Was I up for an investigative mission?
Always.
My challenge? To connect the dots of when Bill Clinton first met financier and sex offender Jeffrey Epstein.
The editor had received an anonymous tip that linked a Clinton White House staffer to the former president and Epstein far earlier than what Clinton claimed.
But I slightly disagreed that the staffer was the connection.
Having covered the Clintons for decades, I just didn't think Epstein needed some middle man to meet a president. Sure, the staffer could have also known Epstein, but my intuition told me differently.
This publication had a team working on all-things Epstein, and I found the Arkansas connection intriguing. How could I say no to such a challenge? I couldn't.
I called the former staffer’s well-known business. The staffer, also the business’ owner, was unavailable. I didn't expect this person to call me back, and I was right. Dead end.
Only one place held the answer in my mind: The William J. Clinton Presidential Library and Museum.
Off I went.
Getting a research card, I put my bag into a locker before entering the research room. Security is tight at presidential libraries. Rightly so, they house historical documents that should be kept secure.
Once inside the sterile research room, you are given paper and a pencil. You write down notes and you request documents. in this case, I was searching for a needle in a haystack. Many records are digitized. Many more are not.
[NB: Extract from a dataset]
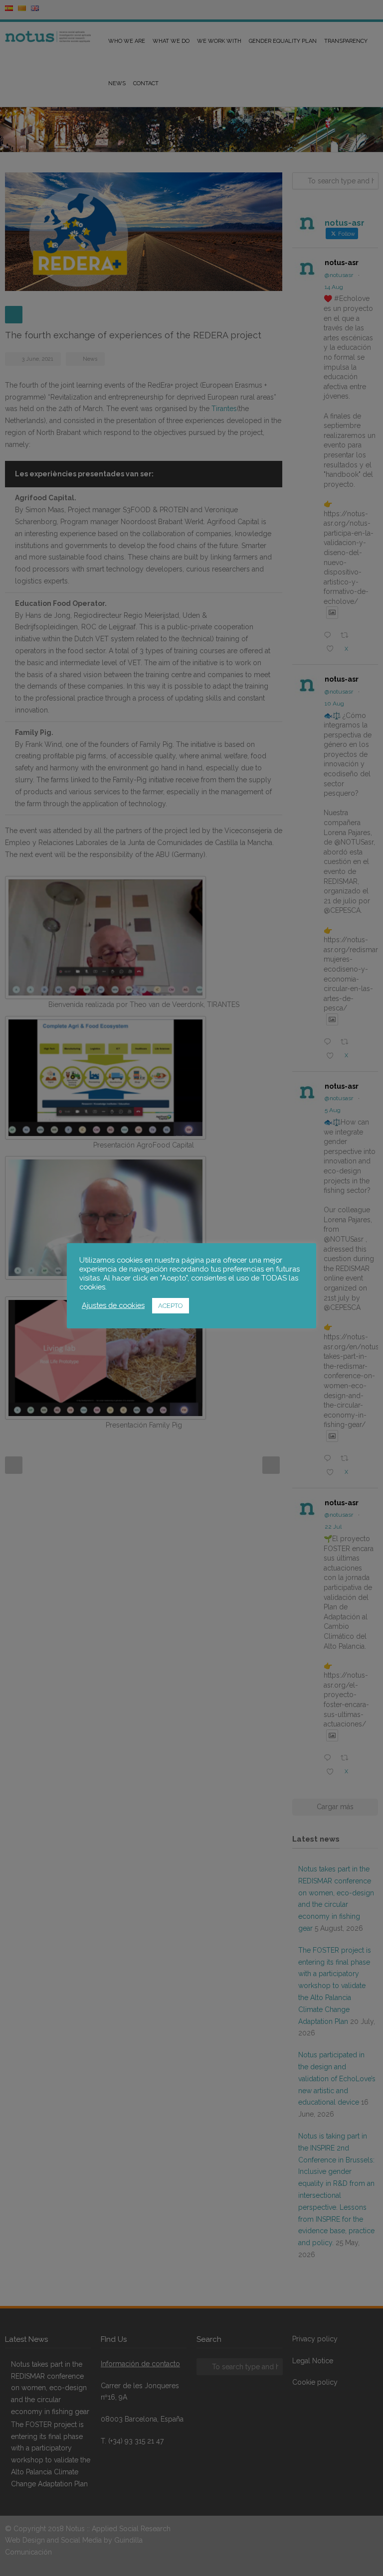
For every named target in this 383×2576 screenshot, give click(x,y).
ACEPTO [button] (170, 1305)
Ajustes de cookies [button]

I knew I would need to just dig in, ask for a few random boxes of documents and go from there.
I started with the staffer’s name who did have a connection but not a super strong one. It's hard to explain how my brain works when I'm in an investigating mindset. But it's sort of like this scene from Bradley Cooper's “Limitless”.
The first day of research led to five more and probably a 100 boxes of documents. I lost count but then I found it.
There on an invitation list for the White House Historical Association were the names: Jeffrey Epstein and Ghislaine Maxwell. I couldn't wait to tell my editor. The giddy high of discovering a smoking gun is an adrenaline rush unlike any other for me.
What I discovered?
On an invitation list, Epstein attended a donors’ reception and donated $10,000 to the historical association. I also found a letter in one of the boxes from Lady Lynn Forester de Rothschild, the prominent businesswoman, who wrote a personal letter to Clinton. In it, she thanked him for talking with Epstein.
You can read my original national story here that connects Clinton to Epstein and Maxwell all the way back to 1993. It ran on July 24, 2019.
I didn't stop there with my investigation. Once I get on something, I’m like a dog after a bone, then a bigger bone, and then an even bigger one.
Digging deeper I connected more dots from Ohio to Epstein’s Caribbean island to South Carolina to London to New Mexico. Zig-zagging across the globe, Epstein and his powerful friends jetted everywhere.
Then boom. Epstein died on Aug. 10, 2019, in a New York jail cell. The police ruled his death a suicide.
The story basically died, too, or so it seemed.
But this week, Epstein and Clinton are back in the news as more names of people associated with Epstein become public. These names may reveal more insight into Epstein’s sex trafficking network with Maxwell. The revelation of names is part of a lawsuit connected to Maxwell.
My one regret? I didn’t keep pursuing all the leads I collected in 2019. Rest assured, though, I will double check my notes from 2019 and see where the path leads.
I've may have already found one or two clues. The investigation continues.